**What you are asked to do**
Transcribe exactly, and only, the lines running from the one with "Update Chris Balos entry" to the end of the entries below, both included, without any pictures.

***** Extracted records

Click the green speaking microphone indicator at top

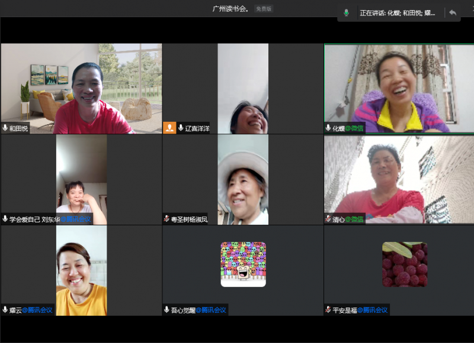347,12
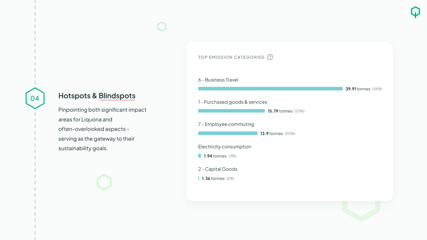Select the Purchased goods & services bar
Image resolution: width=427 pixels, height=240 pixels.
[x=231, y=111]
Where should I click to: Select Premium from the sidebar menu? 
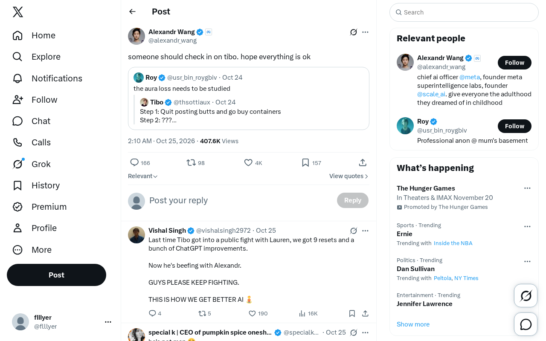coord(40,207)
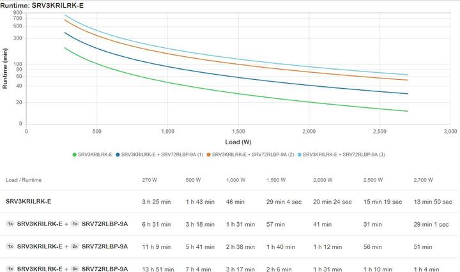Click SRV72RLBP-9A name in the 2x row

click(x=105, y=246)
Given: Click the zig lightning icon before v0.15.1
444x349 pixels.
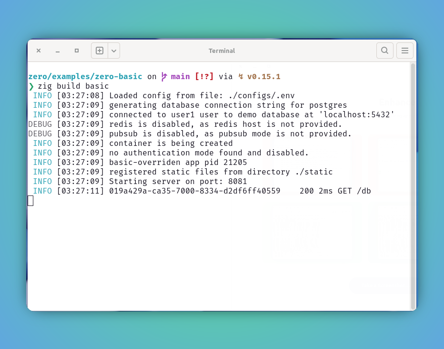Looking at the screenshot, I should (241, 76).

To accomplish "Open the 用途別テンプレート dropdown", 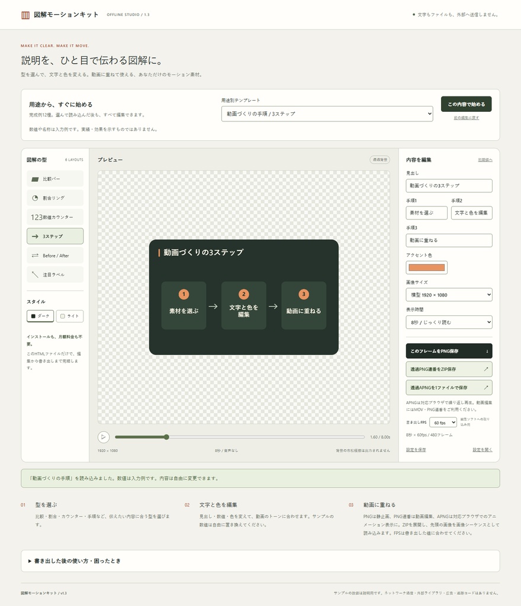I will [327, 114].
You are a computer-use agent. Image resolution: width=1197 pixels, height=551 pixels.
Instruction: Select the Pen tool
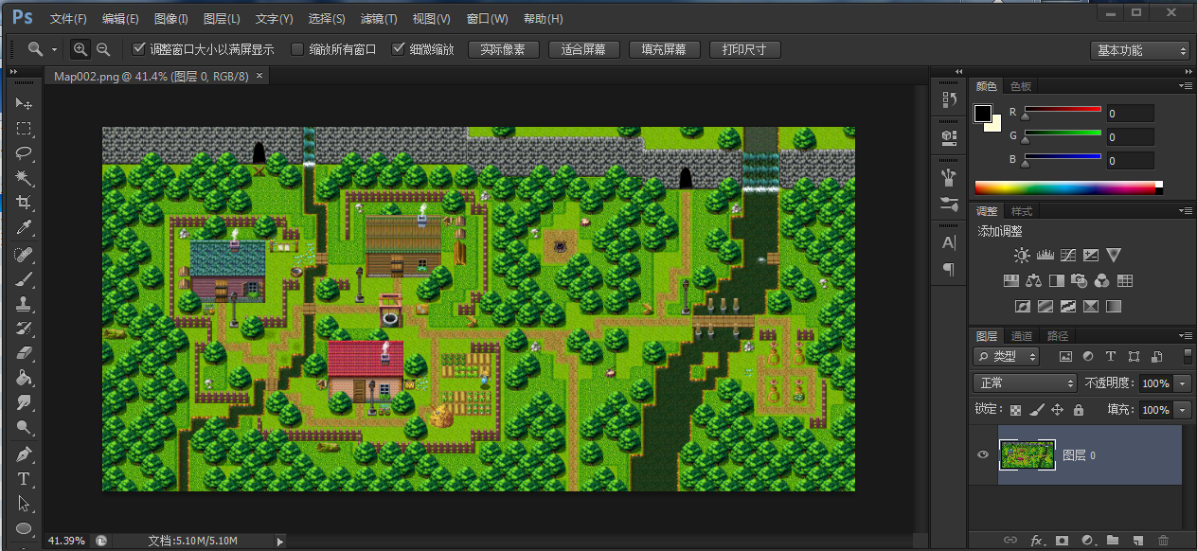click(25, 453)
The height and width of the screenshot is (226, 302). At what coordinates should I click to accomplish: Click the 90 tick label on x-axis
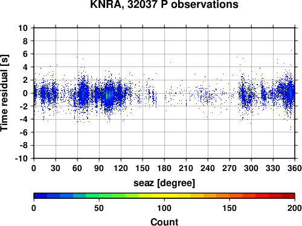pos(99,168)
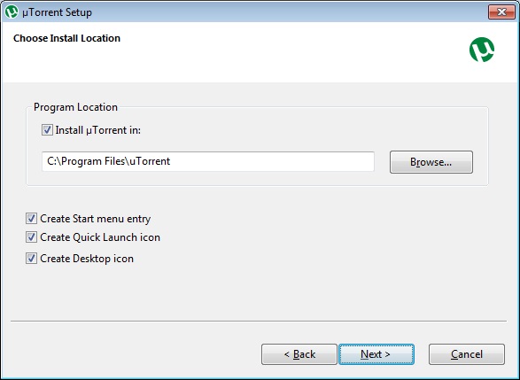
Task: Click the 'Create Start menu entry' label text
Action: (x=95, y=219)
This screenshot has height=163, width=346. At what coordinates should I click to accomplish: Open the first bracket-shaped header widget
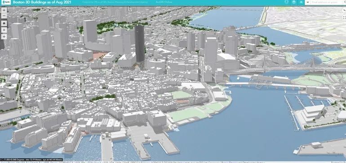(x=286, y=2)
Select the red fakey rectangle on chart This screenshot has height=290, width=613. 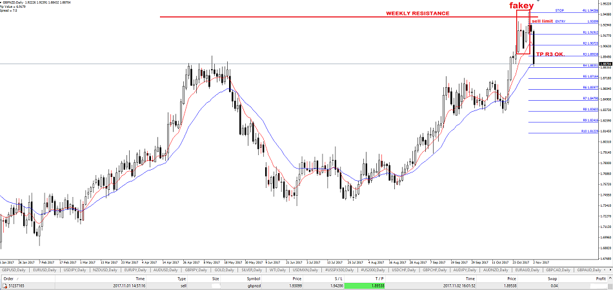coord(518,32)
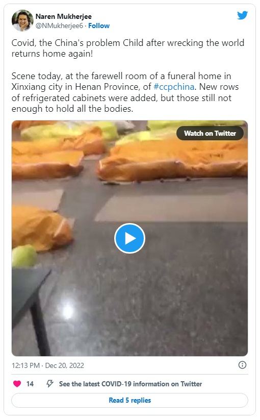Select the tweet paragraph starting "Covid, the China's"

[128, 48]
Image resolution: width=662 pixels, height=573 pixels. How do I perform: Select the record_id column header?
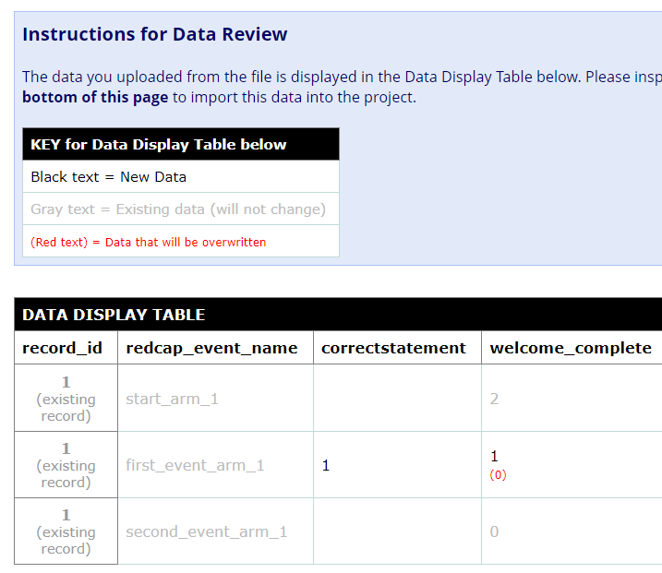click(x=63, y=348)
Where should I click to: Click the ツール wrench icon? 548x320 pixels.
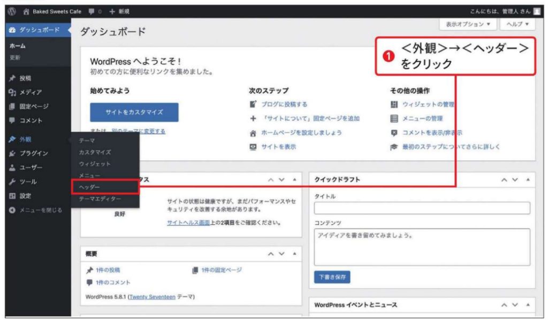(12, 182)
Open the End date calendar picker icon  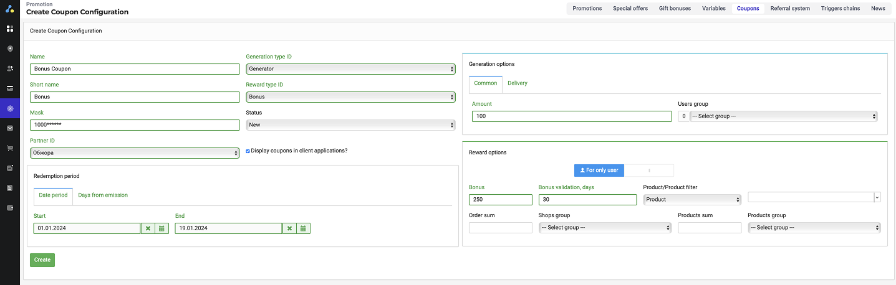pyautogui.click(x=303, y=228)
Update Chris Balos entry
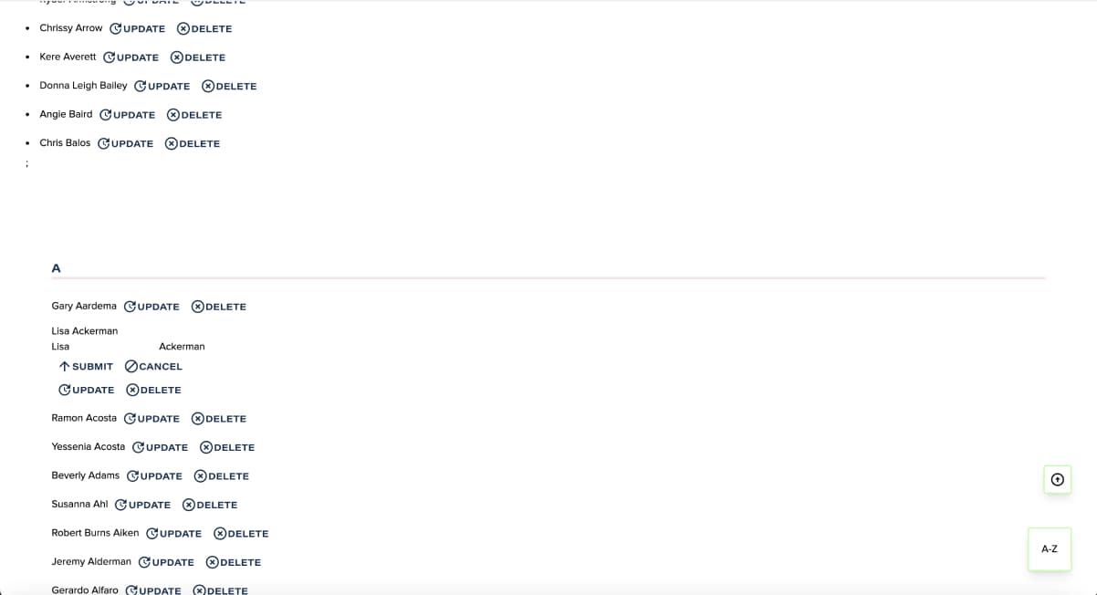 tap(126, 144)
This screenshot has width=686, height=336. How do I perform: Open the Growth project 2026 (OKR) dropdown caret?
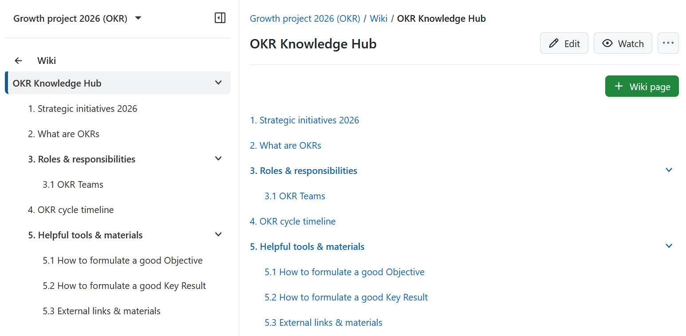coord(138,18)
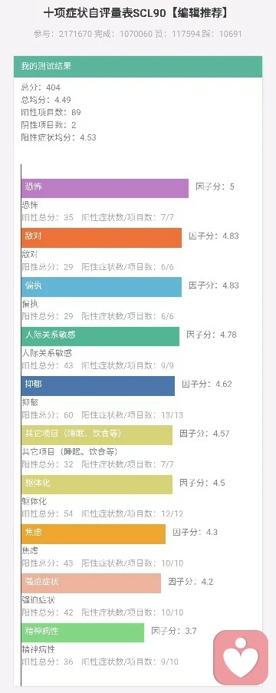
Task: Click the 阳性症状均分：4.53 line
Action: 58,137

**********

**Reply to the exercise**
Update Chris Balos entry
 tap(126, 144)
This screenshot has width=686, height=336. How do I perform: Open the Growth project 2026 (OKR) dropdown caret?
coord(138,18)
Task: Click the 阳性症状均分：4.53 line
Action: 58,137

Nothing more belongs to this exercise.